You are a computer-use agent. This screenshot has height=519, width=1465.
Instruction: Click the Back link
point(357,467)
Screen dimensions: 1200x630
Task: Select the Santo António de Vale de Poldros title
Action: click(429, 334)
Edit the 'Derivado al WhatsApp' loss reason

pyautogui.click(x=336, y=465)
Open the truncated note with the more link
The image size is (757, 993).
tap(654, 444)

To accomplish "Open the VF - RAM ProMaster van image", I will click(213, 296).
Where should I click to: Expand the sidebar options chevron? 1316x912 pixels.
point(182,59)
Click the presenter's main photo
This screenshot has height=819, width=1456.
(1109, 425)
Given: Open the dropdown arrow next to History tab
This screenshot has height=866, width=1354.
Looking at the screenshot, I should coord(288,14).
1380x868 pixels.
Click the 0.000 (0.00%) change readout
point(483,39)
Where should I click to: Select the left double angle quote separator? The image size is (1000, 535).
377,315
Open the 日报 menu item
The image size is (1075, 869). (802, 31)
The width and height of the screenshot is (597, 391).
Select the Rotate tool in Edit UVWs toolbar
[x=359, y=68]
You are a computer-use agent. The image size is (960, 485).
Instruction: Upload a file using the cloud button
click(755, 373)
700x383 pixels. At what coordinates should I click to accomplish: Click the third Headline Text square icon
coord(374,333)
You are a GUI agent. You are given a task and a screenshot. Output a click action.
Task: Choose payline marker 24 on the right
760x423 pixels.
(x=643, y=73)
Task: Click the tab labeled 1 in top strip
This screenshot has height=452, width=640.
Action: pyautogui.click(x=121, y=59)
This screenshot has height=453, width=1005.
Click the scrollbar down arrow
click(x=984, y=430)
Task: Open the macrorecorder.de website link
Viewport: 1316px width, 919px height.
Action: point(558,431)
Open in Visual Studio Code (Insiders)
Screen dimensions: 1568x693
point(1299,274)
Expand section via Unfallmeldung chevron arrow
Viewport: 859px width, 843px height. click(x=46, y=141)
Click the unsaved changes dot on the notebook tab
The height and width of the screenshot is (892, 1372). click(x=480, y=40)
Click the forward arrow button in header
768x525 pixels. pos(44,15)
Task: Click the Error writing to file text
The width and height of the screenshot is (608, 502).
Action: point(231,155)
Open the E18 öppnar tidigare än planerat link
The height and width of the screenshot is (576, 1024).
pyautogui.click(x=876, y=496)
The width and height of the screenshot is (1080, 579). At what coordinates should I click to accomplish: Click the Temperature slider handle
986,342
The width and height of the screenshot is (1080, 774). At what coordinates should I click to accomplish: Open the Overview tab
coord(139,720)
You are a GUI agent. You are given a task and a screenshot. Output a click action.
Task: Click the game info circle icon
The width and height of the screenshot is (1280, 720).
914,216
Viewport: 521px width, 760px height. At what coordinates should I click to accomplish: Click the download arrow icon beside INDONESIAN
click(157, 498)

----------

Reproduce the listing above verbatim, from its first line to its last.

Task output
You are a computer-use agent. This screenshot has height=519, width=1465.
Instruction: Click the Back link
point(357,467)
Screen dimensions: 1200x630
Task: Select the Santo António de Vale de Poldros title
Action: click(429, 334)
Edit the 'Derivado al WhatsApp' loss reason

pyautogui.click(x=336, y=465)
Open the truncated note with the more link
The image size is (757, 993).
tap(654, 444)

To accomplish "Open the VF - RAM ProMaster van image", I will click(213, 296).
Where should I click to: Expand the sidebar options chevron? 1316x912 pixels.
point(182,59)
Click the presenter's main photo
This screenshot has height=819, width=1456.
(1109, 425)
Given: Open the dropdown arrow next to History tab
This screenshot has height=866, width=1354.
Looking at the screenshot, I should coord(288,14).
1380x868 pixels.
Click the 0.000 (0.00%) change readout
point(483,39)
Where should I click to: Select the left double angle quote separator? The image size is (1000, 535).
377,315
Open the 日报 menu item
The image size is (1075, 869). (802, 31)
The width and height of the screenshot is (597, 391).
Select the Rotate tool in Edit UVWs toolbar
[x=359, y=68]
You are a computer-use agent. The image size is (960, 485).
Instruction: Upload a file using the cloud button
click(755, 373)
700x383 pixels. At what coordinates should I click to accomplish: Click the third Headline Text square icon
coord(374,333)
You are a GUI agent. You are given a task and a screenshot. Output a click action.
Task: Choose payline marker 24 on the right
760x423 pixels.
(x=643, y=73)
Task: Click the tab labeled 1 in top strip
This screenshot has height=452, width=640.
Action: pyautogui.click(x=121, y=59)
This screenshot has height=453, width=1005.
Click the scrollbar down arrow
click(x=984, y=430)
Task: Open the macrorecorder.de website link
Viewport: 1316px width, 919px height.
Action: point(558,431)
Open in Visual Studio Code (Insiders)
Screen dimensions: 1568x693
point(1299,274)
Expand section via Unfallmeldung chevron arrow
Viewport: 859px width, 843px height. click(x=46, y=141)
Click the unsaved changes dot on the notebook tab
The height and width of the screenshot is (892, 1372). click(x=480, y=40)
Click the forward arrow button in header
768x525 pixels. pos(44,15)
Task: Click the Error writing to file text
The width and height of the screenshot is (608, 502).
Action: point(231,155)
Open the E18 öppnar tidigare än planerat link
The height and width of the screenshot is (576, 1024).
pyautogui.click(x=876, y=496)
The width and height of the screenshot is (1080, 579). At what coordinates should I click to accomplish: Click the Temperature slider handle
986,342
The width and height of the screenshot is (1080, 774). At what coordinates should I click to accomplish: Open the Overview tab
coord(139,720)
You are a GUI agent. You are given a task and a screenshot. Output a click action.
Task: Click the game info circle icon
The width and height of the screenshot is (1280, 720).
914,216
Viewport: 521px width, 760px height. At what coordinates should I click to accomplish: Click the download arrow icon beside INDONESIAN
click(157, 498)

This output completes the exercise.